Some of the subgroups and the subcommittees that have been built out of NCVHS. This is the current status of the NCVHS efforts, which, you know, obviously, we will have to update and change as time goes on to reflect the more current work of the committee and the status again.
The expanded role of the committee, the standards adoption process. That is the NCVHS Web site address.
Let me start into the recommendations part that have been made to the Secretary. The first is recommendations for transaction standards. More on the transaction standards.
Then there are current recommendations on the unique health identifiers. And again as this information changes, it can be updated. And the clinical code set recommendations. The NPRMs. Then a couple of slides on health information privacy, the contributing factors to privacy and just some recommendations for the Secretary.

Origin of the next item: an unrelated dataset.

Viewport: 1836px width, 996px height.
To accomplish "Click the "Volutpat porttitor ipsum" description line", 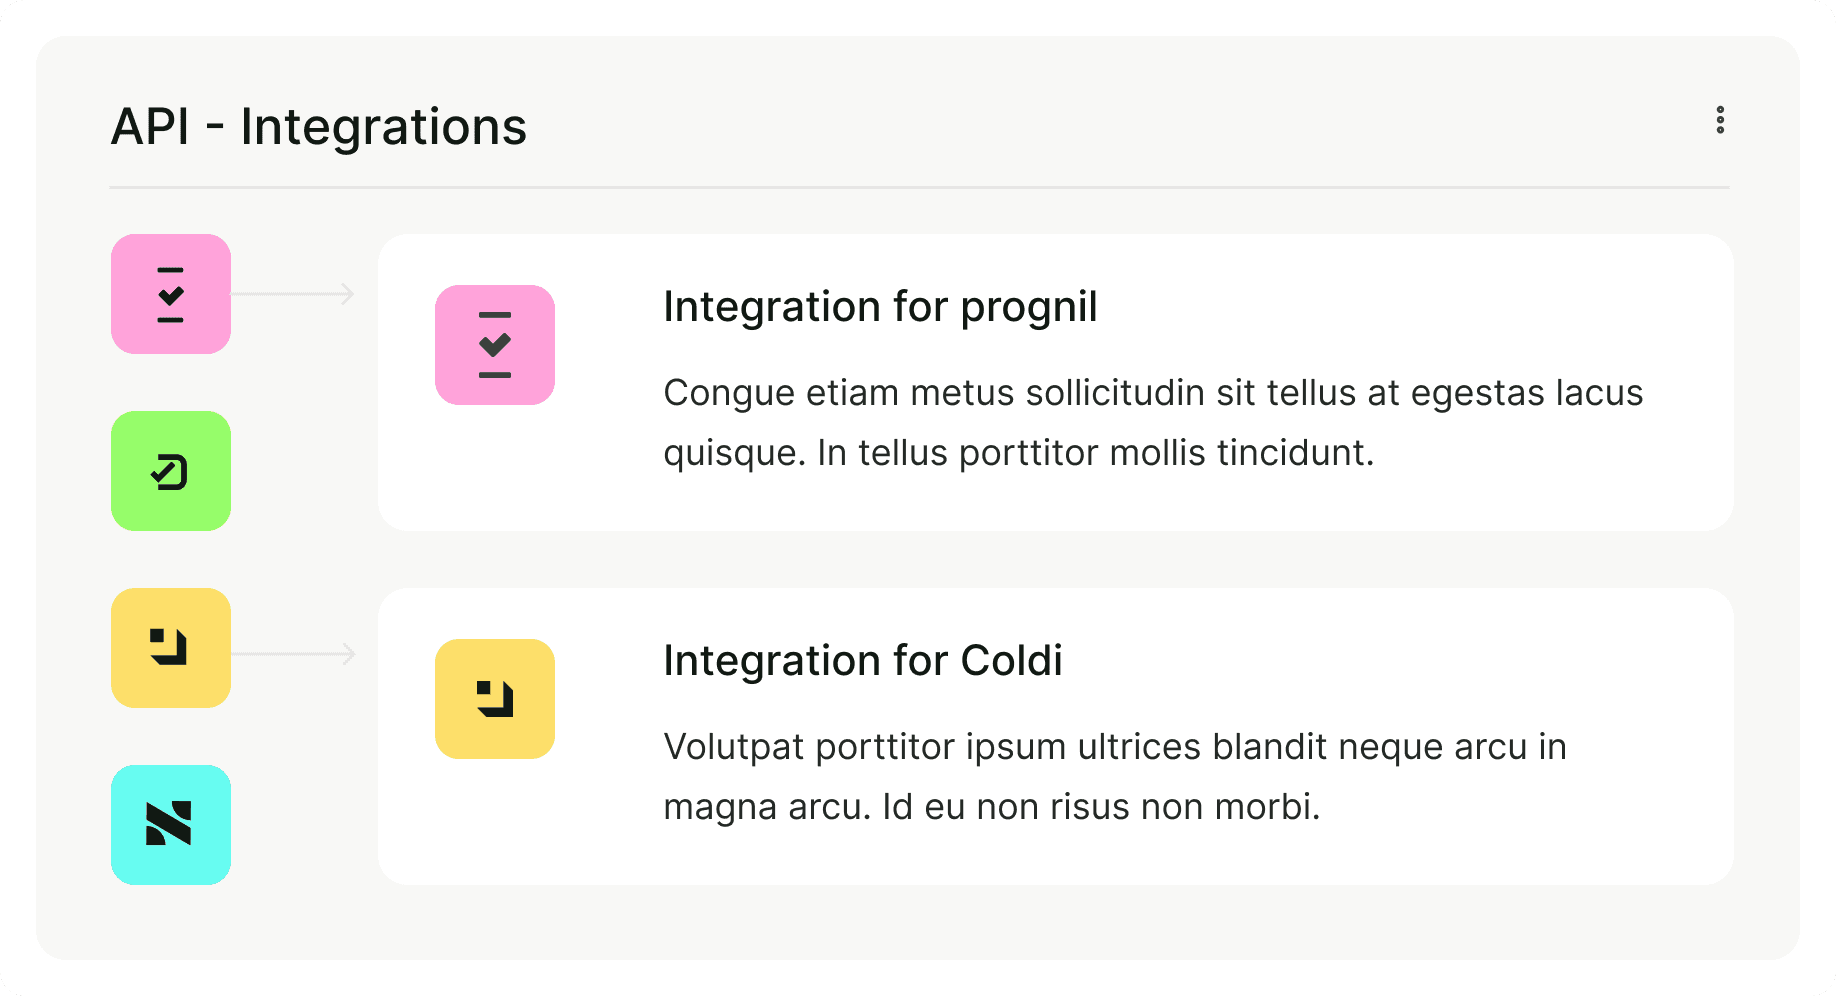I will coord(1114,747).
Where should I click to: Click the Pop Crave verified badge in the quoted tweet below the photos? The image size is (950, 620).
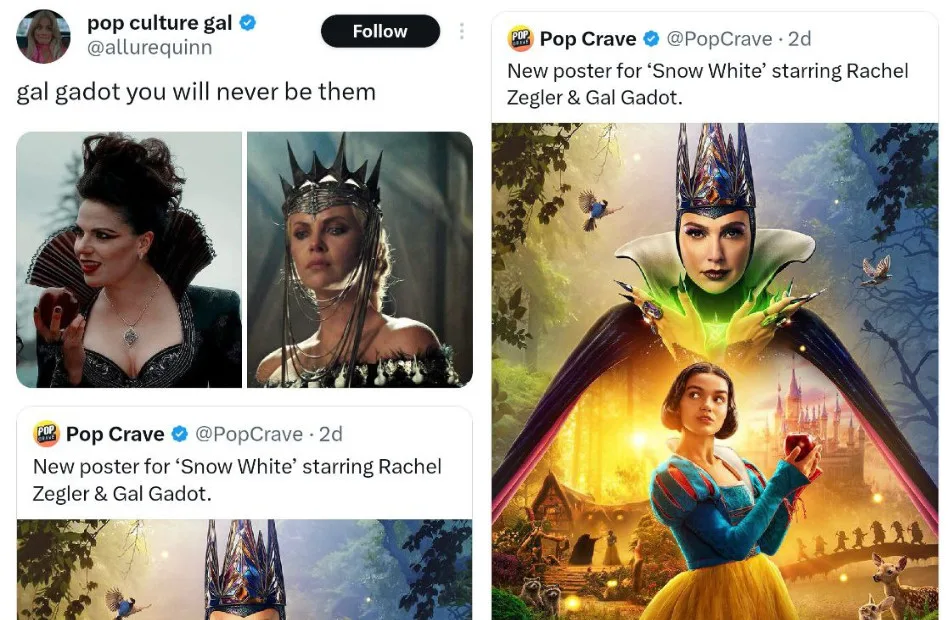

Then a couple of slides of the security recommendations that were developed by the NCVHS. These are the recommendations for federal privacy law. That is a few slides and then some more information and that is the two Web sites that you can refer people to go to if they want more information.
And that is it.
PARTICIPANT: Will these slides be on the NCVHS Web site? I know our slide presentation from the federal side is on the federal Webs.

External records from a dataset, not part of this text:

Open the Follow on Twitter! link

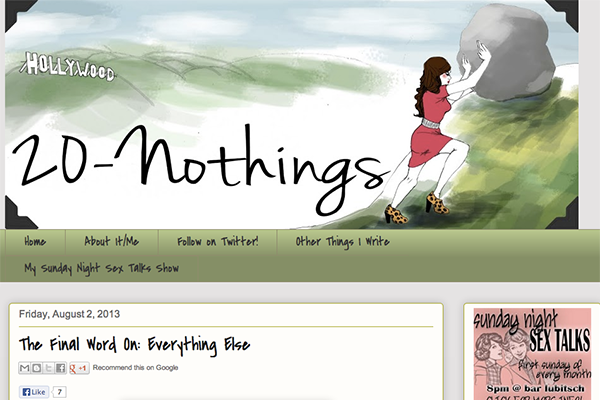(x=217, y=242)
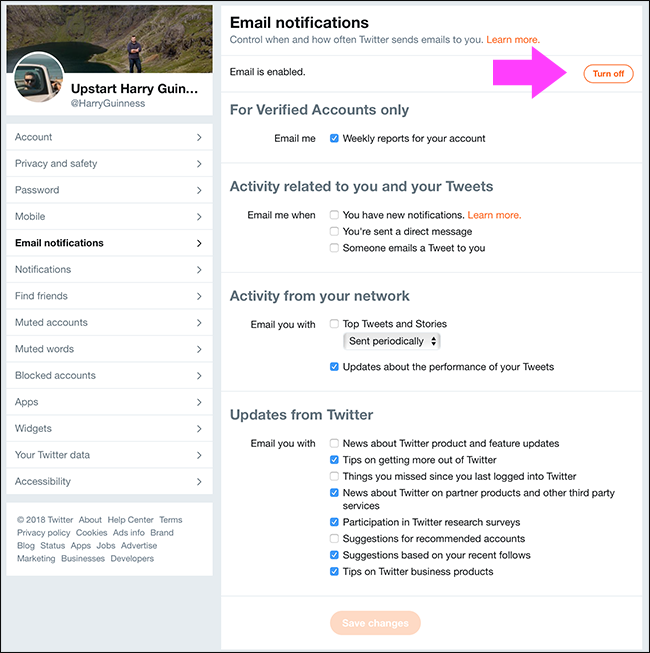Uncheck Tips on getting more out of Twitter

coord(334,460)
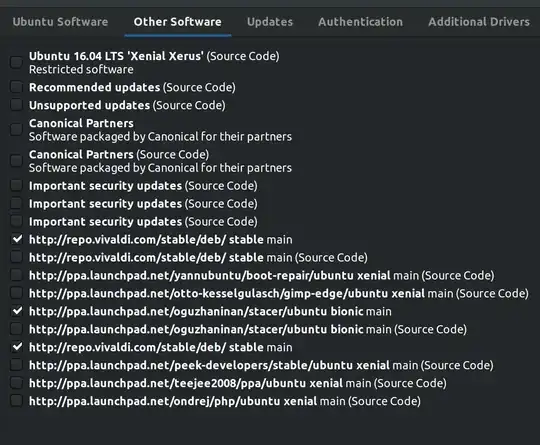Switch to the Ubuntu Software tab
Image resolution: width=540 pixels, height=445 pixels.
60,22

MS. GREENBERG: Well, actually, what we did do is we -- because we are broadcasting this, we sent it electronically to people to get it on there. So, I guess we could put it on our Web site. Yes. What we wanted to do is just, you know, get any -- since it is for the committee -- get any feedback from the committee and I realize that -- you know, if you want to look at the content, it is pretty straightforward out of the committee's reports, et cetera. But -- and get comments back, say, in a week or something on the content.
If you have any suggestions on the presentation format and then we thought we would finalize it where we are and then provide diskettes to the members. I think it would be more than appropriate to put it on the Web site.

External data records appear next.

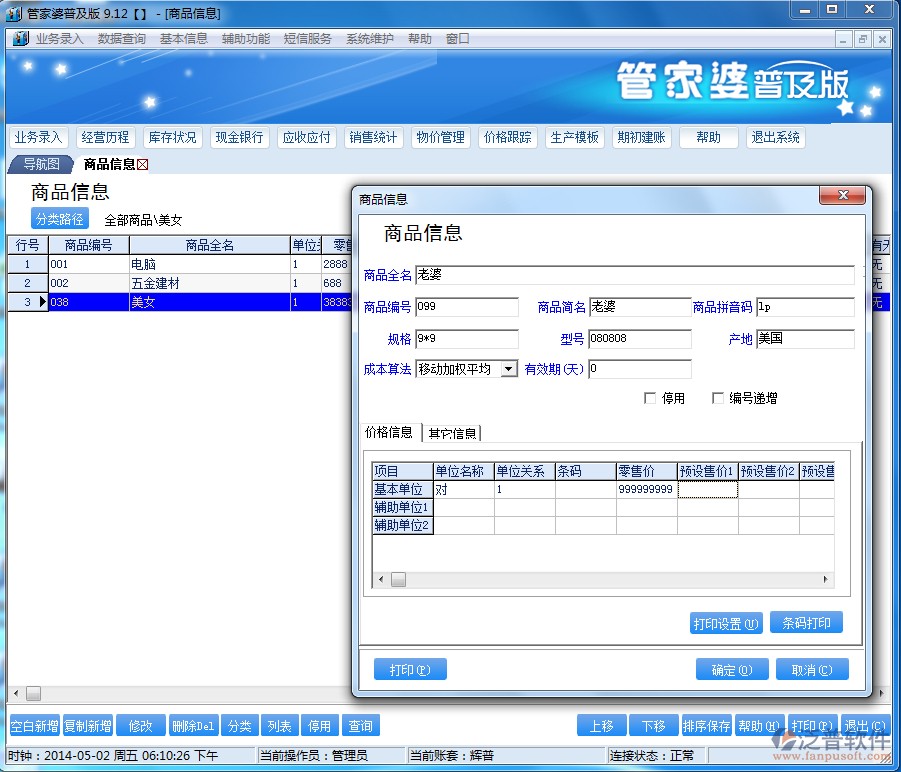Close the 商品信息 tab with red X icon
The height and width of the screenshot is (772, 901).
(142, 165)
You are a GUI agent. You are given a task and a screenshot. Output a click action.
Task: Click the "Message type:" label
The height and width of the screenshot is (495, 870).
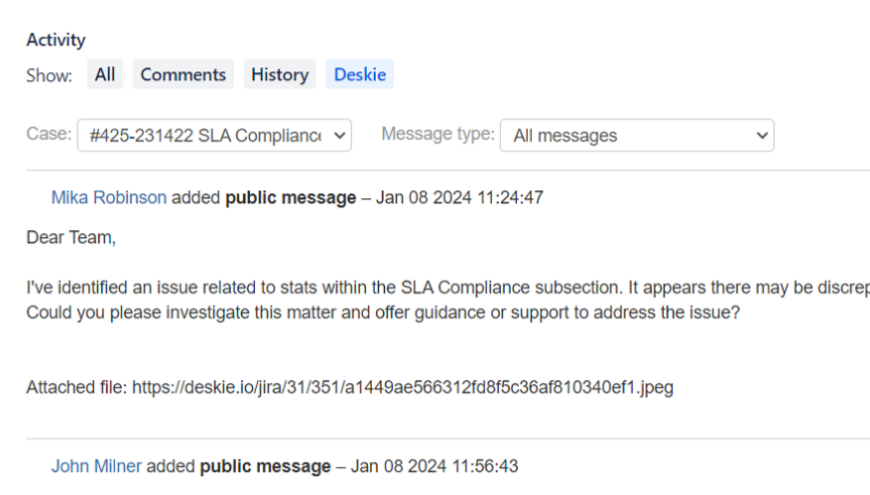pyautogui.click(x=438, y=134)
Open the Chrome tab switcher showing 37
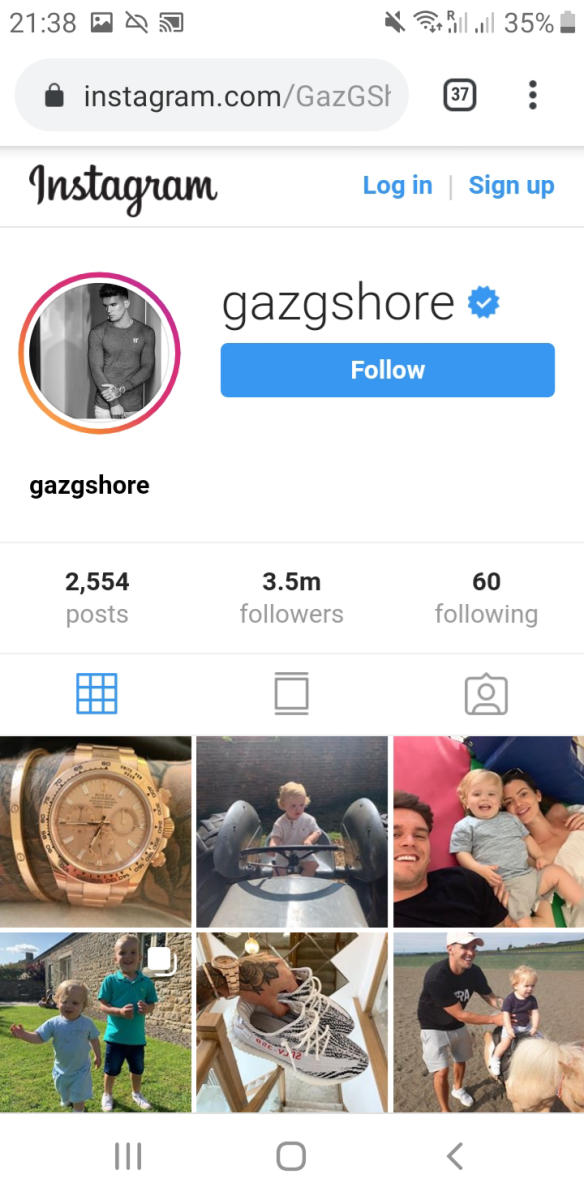This screenshot has width=584, height=1200. [x=459, y=95]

MS. DOULAVERIS: The presentation is about 45 minutes. I timed it last night, doing it properly, and I think it is 33 slides total.
MS. GREENBERG: And you could pick and choose or add things and --
PARTICIPANT: Or talk faster.
MS. GREENBERG: I can get through 33 slides faster than that, but we don't know what anyone comprehends.
MR. SCANLON: I don't think the team, Elizabeth, is actually doing talking points to go along with the slides, but I think we may have something approaching a standard set of talking points soon, more or less, to accompany those. They would have to be tailored, of course, to the individual audience. But we might be able to have sort of a set of talking points to go along with those as well.
MS. GREENBERG: And then we really -- you know, if you do use it -- now we have provided it to Don. I think he is going to use some of it in his CPRI talk. So, we really need feedback and if you identify other things that would be helpful, then I think we will try to fit them into our priorities. But, I mean, we need that kind of feedback from you because we are really basically developing these for the use of the committee.
DR. COHN: Actually, I think it is a fine presentation. I think it needs a couple of joke slides thrown in, but other than that -- it needs something humorous on some level in there, but other than that, I think it is fine.
DR. LUMPKIN: You know, perhaps, in trying to get more information out, Elizabeth, if you could talk to that
-- I can't remember -- a small software company in your state. Maybe they could put like -- include it in every copy of Windows, a little HIPAA notice. Maybe we could talk to the Federal Government and release some other problem they have that they would be interested in.
Okay. On that note, I think we have exhausted our agenda.
I hope everyone has a wonderful set of holidays and we will see you all next year.
[Whereupon, the meeting was concluded.]